Written task
Copy out these lines with "screenshot" switched to "screen image" wherever it appears, changing nothing else. Leave the pictures out of your answer.

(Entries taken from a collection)
-- start --

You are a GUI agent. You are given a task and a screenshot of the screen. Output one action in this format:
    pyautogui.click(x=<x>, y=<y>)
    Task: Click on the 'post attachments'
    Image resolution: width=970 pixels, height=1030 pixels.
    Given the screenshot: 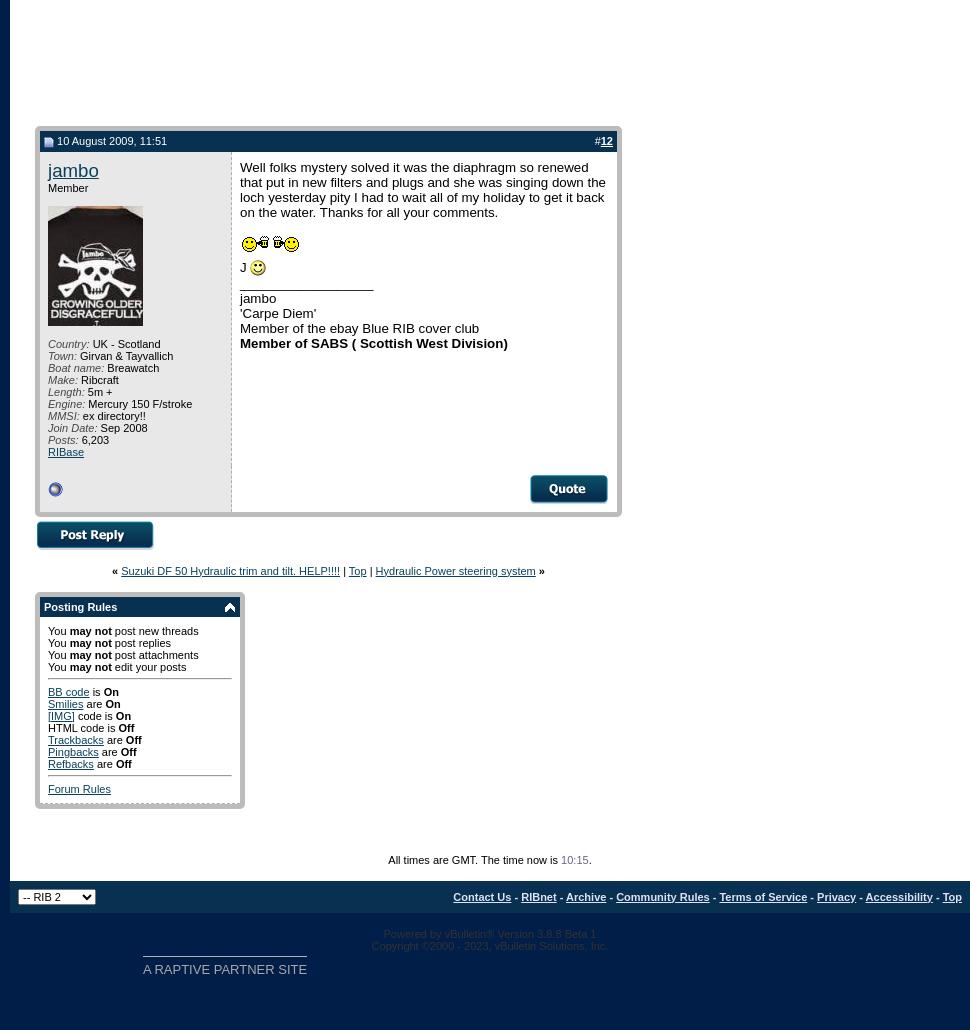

-- end --

Response for this exercise
You are a GUI agent. You are given a task and a screen image of the screen. Output one action in this format:
    pyautogui.click(x=<x>, y=<y>)
    Task: Click on the 'post attachments'
    Image resolution: width=970 pixels, height=1030 pixels.
    Given the screen image: 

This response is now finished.